This company says it’s developing a system that can recognize your face from just your DNA

Though it almost certainly won’t work, it is a telling sign of where the field is heading

January 31, 2022
dna to facial recognition concept
Ms Tech | Envato

A police officer is at the scene of a murder. No witnesses. No camera footage. No obvious suspects or motives. Just a bit of hair on the sleeve of the victim’s jacket. DNA from the cells of one strand is copied and compared against a database. No match comes back, and the case goes cold. 

Corsight AI, a facial recognition subsidiary of the Israeli AI company Cortica, purports to be devising a solution for that sort of situation by using DNA to create a model of a face that can then be run through a facial recognition system. It is a task that experts in the field regard as scientifically untenable. 

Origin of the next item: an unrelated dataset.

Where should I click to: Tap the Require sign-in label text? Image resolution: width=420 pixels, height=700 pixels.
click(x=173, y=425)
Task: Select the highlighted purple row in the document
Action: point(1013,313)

Corsight unveiled its “DNA to Face” product in a presentation by chief executive officer Robert Watts and executive vice president Ofer Ronen intended to court financiers at the Imperial Capital Investors Conference in New York City on December 15. It was part of the company’s overall product road map, which also included movement and voice recognition. The tool “constructs a physical profile by analyzing genetic material collected in a DNA sample,” according to a company slide deck viewed by surveillance research group IPVM and shared with MIT Technology Review. 

A photo of Corsight's investor presentation showing its product roadmap that features "voice to face", "DNA to face" and "movement" as an expansion of its face recognition capabilities.

Corsight declined a request to answer questions about the presentation and its product road map. “We are not engaging with the press at the moment as the details of what we are doing are company confidential,” Watts wrote in an email. 

But marketing materials show that the company is focused on government and law enforcement applications for its technology. Its advisory board consists only of James Woolsey, a former director of the CIA, and Oliver Revell, a former assistant director of the FBI.

The science that would be needed to support such a system doesn’t yet exist, however, and experts say the product would exacerbate the ethical, privacy, and bias problems facial recognition technology already causes. More worryingly, it’s a signal of the industry’s ambitions for the future, where face detection becomes one facet of a broader effort to identify people by any available means—even inaccurate ones.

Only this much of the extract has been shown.